Fragment do przeczytania »
##########

Nasz typ: 6. miejsce

Williams
Gdyby od wyglądu bolidu zależało jego miejsce w klasyfikacji generalnej, to Williams wygrałby mistrzostwa. Nowy FW31 jest wskazywany przez wielu obserwatorów, jako najładniejszy bolid w stawce. Jednak w Formule 1 liczy się niezawodność i szybkość, a nie wygląd, dlatego ten sezon może być bardzo trudny dla Williamsa, który ma problemy z odpowiednim działaniem systemu KERS. To może być ostatni sezon Nico Rosberga w Williamsie, o ile zespół nie przygotuje mu wystarczająco dobrego bolidu przy pomocy, którego będzie mógł powalczyć z czołówką. Zmiany w przepisach sprawiły, że przednie skrzydła są szersze, a odstęp między kierowcami skróci się do zaledwie 1 sekundy, na co będzie musiał zwrócić uwagę Kazuki Nakajima, który w minionym sezonie zbyt późno używał hamulca, co najczęściej kończyło się wypadkami.

##########

Dane wskazywania celu »

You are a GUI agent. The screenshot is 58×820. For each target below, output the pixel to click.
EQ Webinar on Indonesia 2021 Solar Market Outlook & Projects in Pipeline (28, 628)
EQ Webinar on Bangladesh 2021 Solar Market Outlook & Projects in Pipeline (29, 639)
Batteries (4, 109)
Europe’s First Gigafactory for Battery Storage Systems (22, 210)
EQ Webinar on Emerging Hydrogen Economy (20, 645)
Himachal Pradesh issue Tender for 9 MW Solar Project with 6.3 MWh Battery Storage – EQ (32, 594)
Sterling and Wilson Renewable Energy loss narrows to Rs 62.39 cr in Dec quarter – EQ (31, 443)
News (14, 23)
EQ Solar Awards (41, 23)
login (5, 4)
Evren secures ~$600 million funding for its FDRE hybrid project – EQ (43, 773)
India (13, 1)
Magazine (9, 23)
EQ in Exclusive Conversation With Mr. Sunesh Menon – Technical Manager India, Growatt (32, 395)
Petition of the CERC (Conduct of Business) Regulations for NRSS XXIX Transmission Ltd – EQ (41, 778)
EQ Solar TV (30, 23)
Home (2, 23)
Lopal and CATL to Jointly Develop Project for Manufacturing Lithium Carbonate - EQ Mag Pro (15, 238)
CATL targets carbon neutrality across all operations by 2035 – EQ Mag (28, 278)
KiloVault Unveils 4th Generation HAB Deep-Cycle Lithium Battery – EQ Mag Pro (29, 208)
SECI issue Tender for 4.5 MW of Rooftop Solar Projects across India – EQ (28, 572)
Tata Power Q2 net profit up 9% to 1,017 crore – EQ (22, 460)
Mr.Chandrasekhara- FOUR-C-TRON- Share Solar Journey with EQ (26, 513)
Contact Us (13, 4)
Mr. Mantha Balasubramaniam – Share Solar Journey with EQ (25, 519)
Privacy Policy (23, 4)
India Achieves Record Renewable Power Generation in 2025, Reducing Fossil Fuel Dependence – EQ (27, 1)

##########

Zadania do wykonania »
1. Odpowiedz krótko na pytania do fragmentu o zespole Williams.
(a) Jak nazywa się nowy bolid Williamsa?
(b) Z odpowiednim działaniem jakiego systemu Williams ma problemy?
(c) Do ilu skróci się odstęp między kierowcami po zmianach w przepisach?
2. Proszę przepisać bez zmian część fragmentu o zespole Williams, która zaczyna się od słów „Nasz typ: 6.”, a kończy na słowach „kończyło się wypadkami.”.

Lista odpowiedzi »
1.
(a) FW31.
(b) KERS.
(c) Do zaledwie 1 sekundy.

2.
Nasz typ: 6. miejsce

Williams
Gdyby od wyglądu bolidu zależało jego miejsce w klasyfikacji generalnej, to Williams wygrałby mistrzostwa. Nowy FW31 jest wskazywany przez wielu obserwatorów, jako najładniejszy bolid w stawce. Jednak w Formule 1 liczy się niezawodność i szybkość, a nie wygląd, dlatego ten sezon może być bardzo trudny dla Williamsa, który ma problemy z odpowiednim działaniem systemu KERS. To może być ostatni sezon Nico Rosberga w Williamsie, o ile zespół nie przygotuje mu wystarczająco dobrego bolidu przy pomocy, którego będzie mógł powalczyć z czołówką. Zmiany w przepisach sprawiły, że przednie skrzydła są szersze, a odstęp między kierowcami skróci się do zaledwie 1 sekundy, na co będzie musiał zwrócić uwagę Kazuki Nakajima, który w minionym sezonie zbyt późno używał hamulca, co najczęściej kończyło się wypadkami.